In this posting, we'll present the facts as they are currently known, and, as always, our own opinion and experience where it applies.
Kalitta and his DHL Toyota Solara Funny Car were in a qualifying run against Tony Bartone's Canidae Pet Foods Chevrolet Monte Carlo when the accident happened.
Kalitta was far in the lead as his car approached the end of the measured 1/4-mile when it exploded and was engulfed in a great ball of flame. The car's entire fiberglass body blew up and into the air and pieces of it lay scattered on the track behind the race car as the fiery missile of the car's frame and engine, with Kalitta firmly belted inside, continued through the slow-down and shut-off areas then ran through a catch-net and sand trap meant as "last ditch" catchers for out-of-control cars, and finally into a concrete barrier when it seemed to literally vaporize in yet another gigantic explosion of flame. There seemed no question that anyone could have survived such an accident.
The explosion and fire were so sudden and destructive that Kalitta didn't appear to be able to slow the car at all; it was going at least 300 miles per hour when it went through the end of the 1/4-mile timing lights. Kalitta wasn't able, apparently, to hit the brakes, possibly because he was unconscious from the force of the initial explosion. (Kalitta's car exploded in a gigantic ball of flame).
Whether there will ever be a definitive "final word" on what happened on Kalitta's car to cause the wreck can not be known. Certainly the car's parts will be put together by investigators; with liability insurance and claims being what they are, the scene was probably (we hope) cordoned-off as a possible "crime scene".
Bill Stephens of ESPN.com opined in a phone conversation with a studio host that his sources at the track told him they thought the car was going at least 200 miles per hour when it hit that final wall. The car's parachute did deploy and perhaps that, combined with the sand trap, net and other slowing devices did slow the car somewhat. Stephens said Kalitta was "just a great ambassador for for the sport ... he raced for all the right reasons ... just a great guy". The best question the studio guy could come up with was along the lines of, "So, do they think he was already dead when they got to him?" (Kalitta's cousin Doug is one of drag racing's best Top Fuel drivers).

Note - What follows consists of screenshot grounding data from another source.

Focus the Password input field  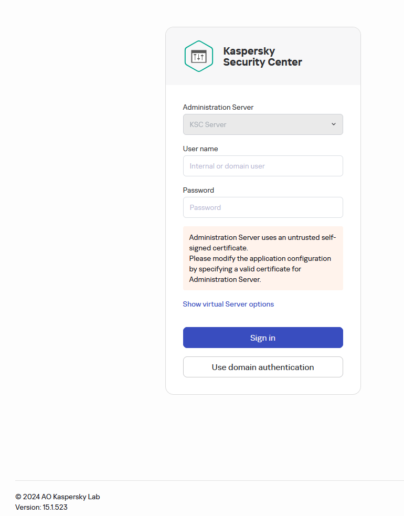pos(262,207)

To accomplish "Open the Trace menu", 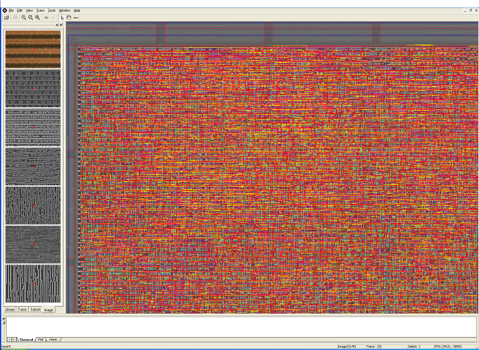I will click(x=40, y=11).
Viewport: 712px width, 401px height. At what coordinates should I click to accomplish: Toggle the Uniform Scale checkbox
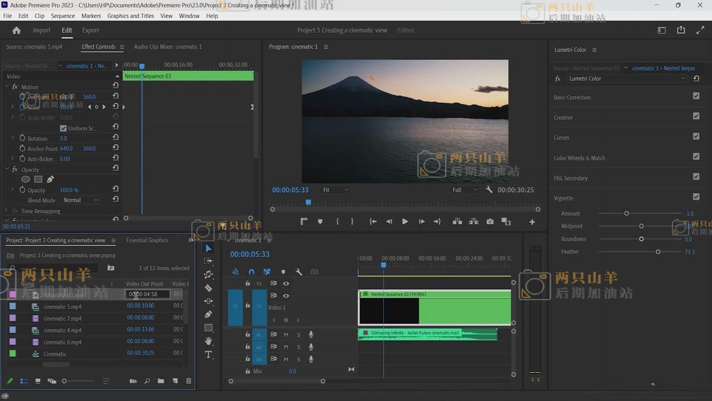click(x=63, y=128)
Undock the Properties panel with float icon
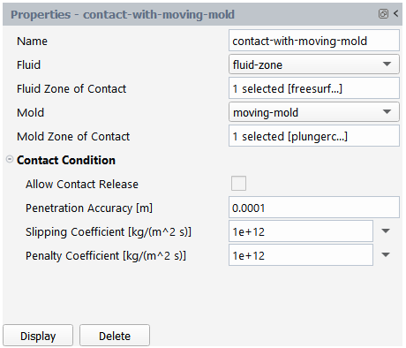 (383, 13)
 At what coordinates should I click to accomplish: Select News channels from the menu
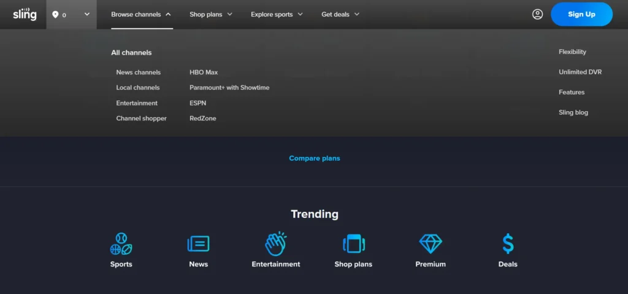[x=138, y=72]
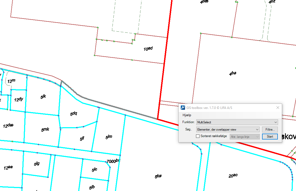Select parcel 5kø on the map
This screenshot has width=296, height=191.
158,177
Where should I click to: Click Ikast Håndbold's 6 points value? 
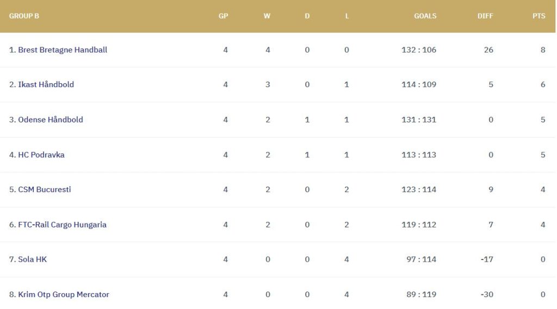(543, 85)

Funny Car and Top Fuel cars in NHRA drag racing run on a hellish devil's brew of nitromethane and other volatile chemicals. The ferocity of these cars can not be appreciated ... or properly feared ... unless seen ... and felt ... in person. Whether they really produce the 8,000-horsepower it's claimed they do doesn't matter; on the track, for those of us able to get close to them when they compete, they literally suck the air out of your chest, the odor of the fuel mixture burns not only eyes but lungs, too.
People often ask where "Funny Cars" got their name. It's a simple story: When the Detroit car-makers entered NHRA racing in the 1960s with more money than any other sponsors could muster, they were more than welcome, and built special "production" cars for drag racing with many changes from "stock," including "adding lightness" whenever possible, such as drilling holes in the frames to take off weight (the so-called "Swiss cheese cars"), and lengthening the wheelbase. Many people said the cars looked "funny" and the name just stuck. Today's Funny Cars are basically the same underneath their fiberglass body shells as Top Fuel dragsters, the traditional stars of the sport, and often run faster times than the traditional "rail jobs". Only 14 people in NHRA history have won in both Top Fuel and Funny Car, and Scott Kalitta was one of that very small dual-fuel group.

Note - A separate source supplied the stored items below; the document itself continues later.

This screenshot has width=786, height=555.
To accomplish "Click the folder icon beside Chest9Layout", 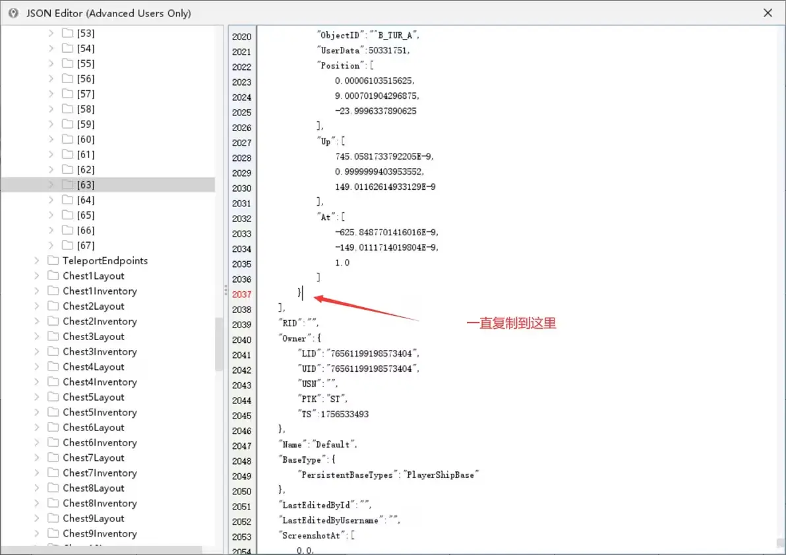I will click(x=53, y=519).
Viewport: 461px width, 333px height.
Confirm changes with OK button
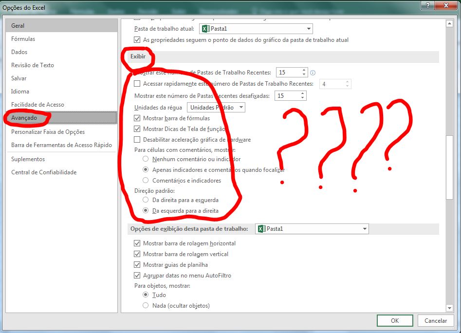(394, 320)
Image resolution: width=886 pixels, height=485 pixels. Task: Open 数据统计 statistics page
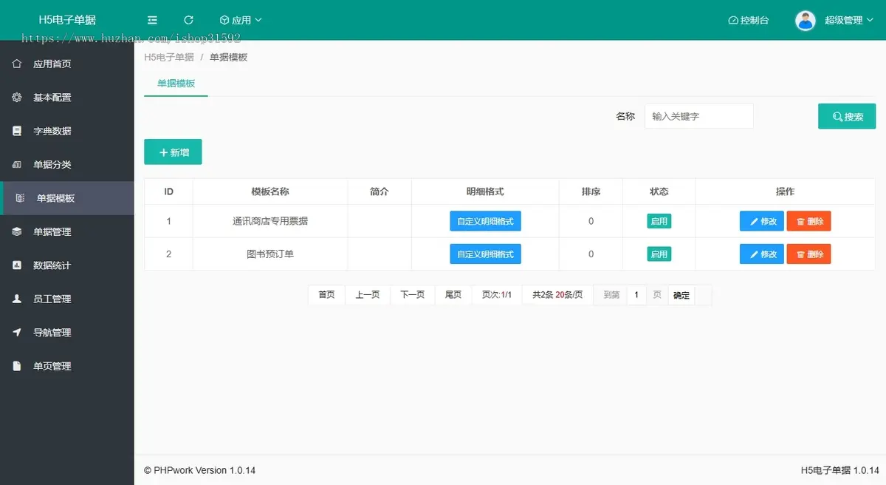click(x=52, y=265)
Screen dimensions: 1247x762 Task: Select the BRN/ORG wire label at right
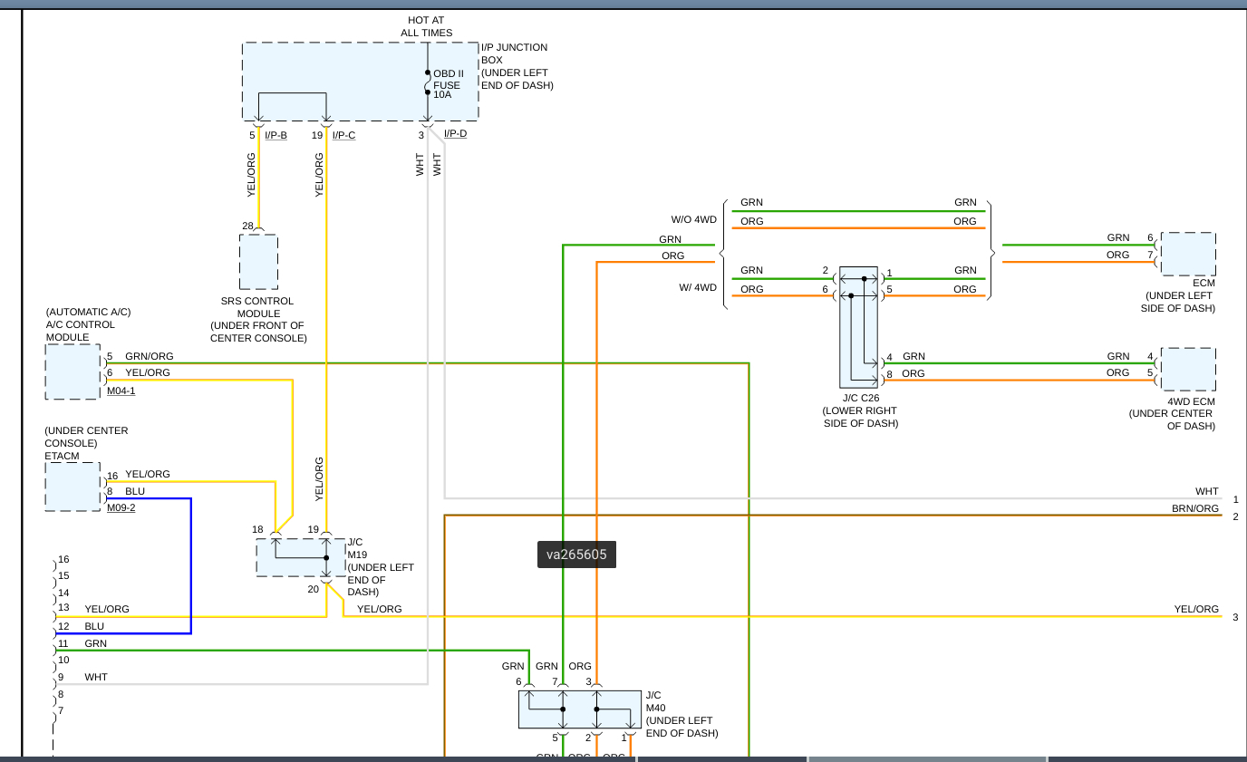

NHRA's fan-pleasing "open pits" strategy allows everyone attending the races to troop through the pit area, watch as the cars are prepped and/or repaired and meet and talk with drivers, crew chiefs and everyone else associated with the sport. For this reason, and because many of the fans are racers themselves, legally or otherwise, these fans feel a special kinship with their favorite drivers.
At the same time, NHRA has been severely criticized over the years for losing its connection to the "true spirit" of the sport. Amateur racers, called the Sportsman Class in NHRA parlance, can compete at many local tracks across the nation, and NHRA claims 80,000 members and more than 35,000 licensed competitors. (John Force, arguably the most popular driver in NHRA history, has started a much-needed safety crusade within the sport since the death of a team member and his own horrific, near-crippling crash, both within the past year).

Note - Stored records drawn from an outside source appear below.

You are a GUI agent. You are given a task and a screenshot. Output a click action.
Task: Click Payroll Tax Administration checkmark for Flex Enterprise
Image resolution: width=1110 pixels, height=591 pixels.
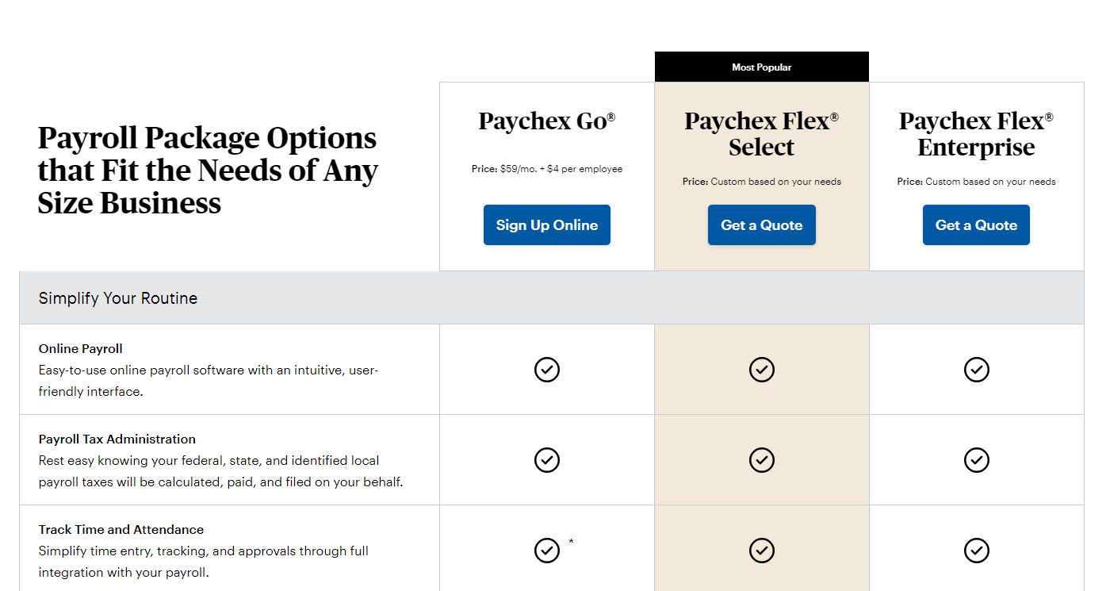click(x=977, y=460)
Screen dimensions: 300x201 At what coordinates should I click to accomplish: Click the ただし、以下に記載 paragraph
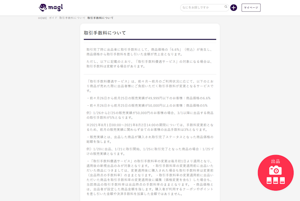click(x=150, y=64)
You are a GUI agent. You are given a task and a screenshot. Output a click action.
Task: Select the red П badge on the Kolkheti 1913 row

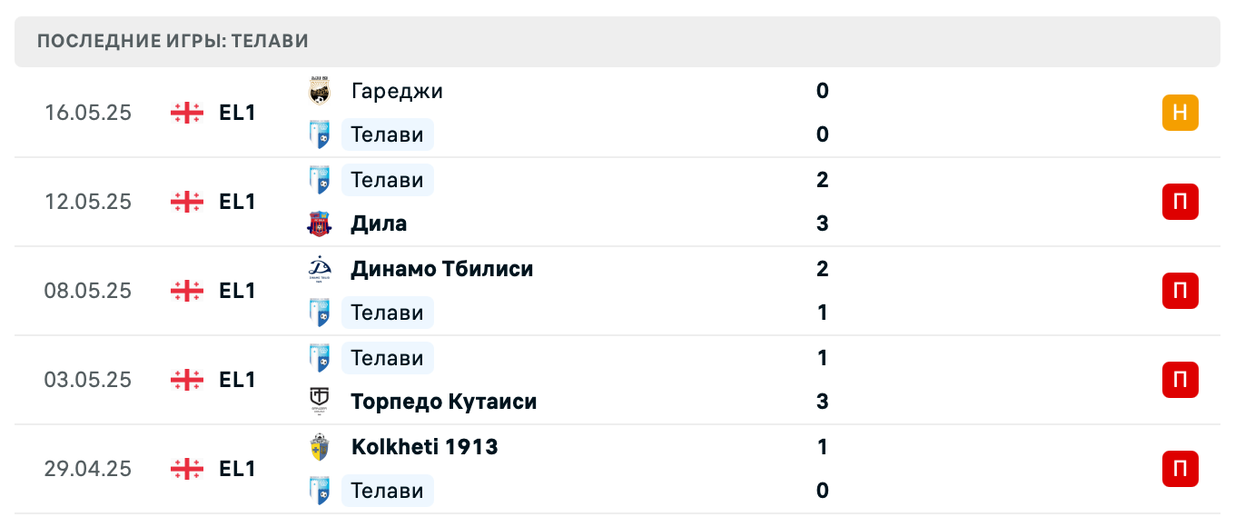tap(1180, 469)
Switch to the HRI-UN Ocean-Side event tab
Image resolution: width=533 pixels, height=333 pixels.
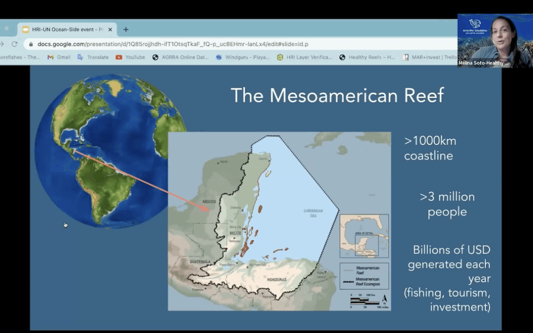[x=64, y=29]
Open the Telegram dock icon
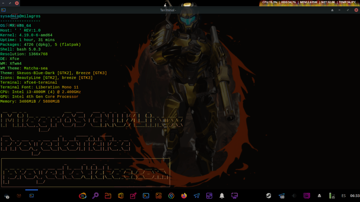 (197, 196)
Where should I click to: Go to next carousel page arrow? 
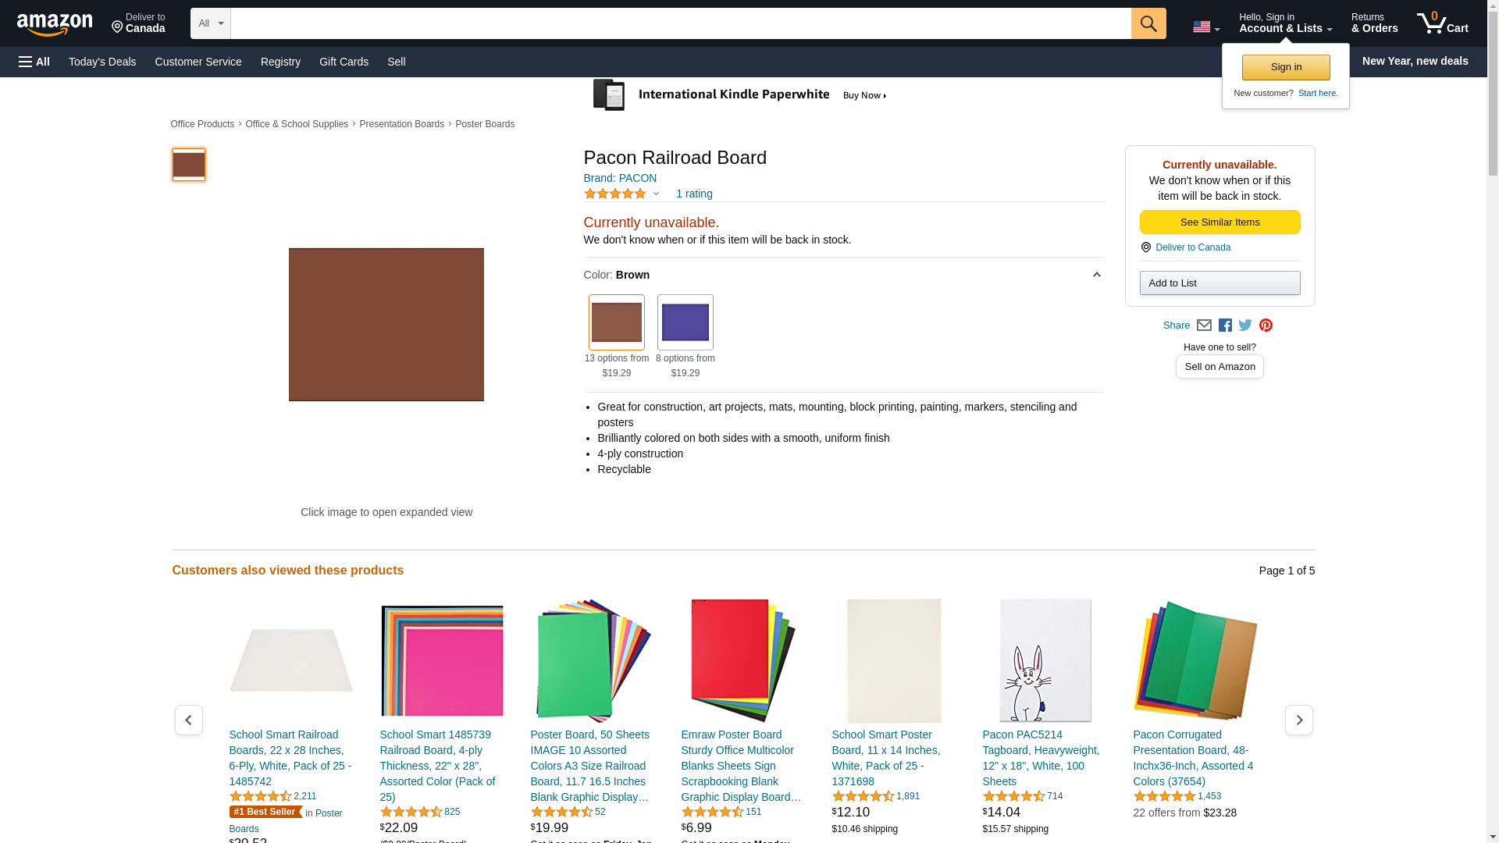pos(1298,720)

The group still stresses its roots, but the reality is that the sport's four professional series, Top Fuel, Funny Car, Pro Stock (called "door slammers" because the racer cars' doors must be able to be opened and closed, somehow making them closer to "stock") and Pro Stock Motorcycle, are populated by teams with multi-million dollar sponsorship deals and huge annual budgets. A good friend of mine who won some of the first awards in NHRA through racing the then-new 1964 Pontiac GTO, now calls the big NHRA events "the parade of the painted elephants," referring to the brightly painted professional class race cars, which are out of the reach, financial and otherwise, of the average fan.
Click below for more on the death of Scott Kalitta at Englishtown, NJ's Raceway Park ...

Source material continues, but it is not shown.